Luckily, for those who think that a farming region is no less valuable than a national park, a mine an important contributor to prosperity (at least if it’s done right), and successful businesses just as necessary for civilisation as a human rights bureaucracy, politically correct critics don’t constitute an Australian ruling class at all. They are certainly influential and often have a corrosive influence on public morale, but they rarely seem to disturb Australians’ preference for facts over conjecture, actual experience over mere theory, and material progress over new class respectability.

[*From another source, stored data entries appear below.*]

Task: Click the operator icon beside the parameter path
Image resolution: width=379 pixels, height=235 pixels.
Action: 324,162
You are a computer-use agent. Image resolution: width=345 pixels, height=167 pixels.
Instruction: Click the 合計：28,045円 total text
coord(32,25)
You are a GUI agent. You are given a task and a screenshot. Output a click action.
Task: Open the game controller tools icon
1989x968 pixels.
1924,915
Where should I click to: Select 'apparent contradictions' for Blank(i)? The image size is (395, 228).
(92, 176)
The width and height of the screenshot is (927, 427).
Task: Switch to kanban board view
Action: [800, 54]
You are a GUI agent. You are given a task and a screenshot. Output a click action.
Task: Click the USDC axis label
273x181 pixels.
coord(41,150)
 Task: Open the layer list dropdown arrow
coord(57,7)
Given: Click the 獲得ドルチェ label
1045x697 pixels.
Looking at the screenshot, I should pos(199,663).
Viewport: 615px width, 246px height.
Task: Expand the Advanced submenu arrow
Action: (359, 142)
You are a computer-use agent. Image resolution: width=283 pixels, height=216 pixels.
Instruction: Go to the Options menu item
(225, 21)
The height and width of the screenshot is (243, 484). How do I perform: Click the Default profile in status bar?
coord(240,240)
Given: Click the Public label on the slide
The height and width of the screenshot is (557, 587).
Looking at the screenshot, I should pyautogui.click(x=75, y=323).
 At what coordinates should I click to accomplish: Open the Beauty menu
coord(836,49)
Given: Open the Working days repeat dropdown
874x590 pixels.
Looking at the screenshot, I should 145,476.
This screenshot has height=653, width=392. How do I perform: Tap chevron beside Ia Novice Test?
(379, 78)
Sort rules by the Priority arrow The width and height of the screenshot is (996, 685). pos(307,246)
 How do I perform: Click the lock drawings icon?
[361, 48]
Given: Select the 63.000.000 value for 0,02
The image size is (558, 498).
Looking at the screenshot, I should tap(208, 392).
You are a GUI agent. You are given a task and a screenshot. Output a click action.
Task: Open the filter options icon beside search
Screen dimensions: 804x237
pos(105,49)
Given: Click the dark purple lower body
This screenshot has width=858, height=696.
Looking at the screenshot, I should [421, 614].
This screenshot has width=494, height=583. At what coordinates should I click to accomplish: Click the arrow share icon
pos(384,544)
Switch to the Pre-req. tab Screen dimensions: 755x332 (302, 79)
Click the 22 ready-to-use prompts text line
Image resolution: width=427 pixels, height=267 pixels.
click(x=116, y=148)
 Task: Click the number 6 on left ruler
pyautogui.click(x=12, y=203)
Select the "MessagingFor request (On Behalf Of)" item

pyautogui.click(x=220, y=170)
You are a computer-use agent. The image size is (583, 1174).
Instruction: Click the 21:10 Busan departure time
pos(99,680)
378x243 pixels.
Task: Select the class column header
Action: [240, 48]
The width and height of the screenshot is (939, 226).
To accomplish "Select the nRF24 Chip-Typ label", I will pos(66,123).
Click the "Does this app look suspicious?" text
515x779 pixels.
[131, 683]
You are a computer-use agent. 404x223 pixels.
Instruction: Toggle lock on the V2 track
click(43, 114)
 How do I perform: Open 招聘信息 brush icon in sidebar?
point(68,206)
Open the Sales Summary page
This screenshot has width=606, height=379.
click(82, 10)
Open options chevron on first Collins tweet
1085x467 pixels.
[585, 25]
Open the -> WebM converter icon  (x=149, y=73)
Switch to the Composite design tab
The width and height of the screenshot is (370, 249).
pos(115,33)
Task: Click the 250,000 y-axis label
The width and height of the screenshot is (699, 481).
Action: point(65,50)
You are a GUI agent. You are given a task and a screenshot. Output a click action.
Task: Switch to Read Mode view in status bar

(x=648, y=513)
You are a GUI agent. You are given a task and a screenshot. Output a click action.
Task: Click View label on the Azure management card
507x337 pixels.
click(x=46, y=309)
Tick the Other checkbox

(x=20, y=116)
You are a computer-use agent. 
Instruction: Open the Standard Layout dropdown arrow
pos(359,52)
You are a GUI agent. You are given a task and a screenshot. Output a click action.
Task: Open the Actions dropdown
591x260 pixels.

Prime Minister Gillard may represent, as Cater thinks, Labor’s ultimate abandonment of workers in favour of union careerists and Green ideologues, but even here there’s hope. In resigning from Gillard’s cabinet, elder statesmen Simon Crean and Martin Ferguson recalled a Labor tradition that saw unions as just one element in a workplace partnership. Successful democratic politics is about capturing the middle ground. That’s why the next really successful Labor leader will end up fighting the Greens as surely as John Howard fought One Nation and Ben Chifley fought communism.

As Cater concedes: ‘Outside the inner clique that dominates politics, academia and the media, the Australian spirit remains strong. It’s not… the spirit of the frontier but the spirit of the front bar: pragmatic, personable and above all generous.’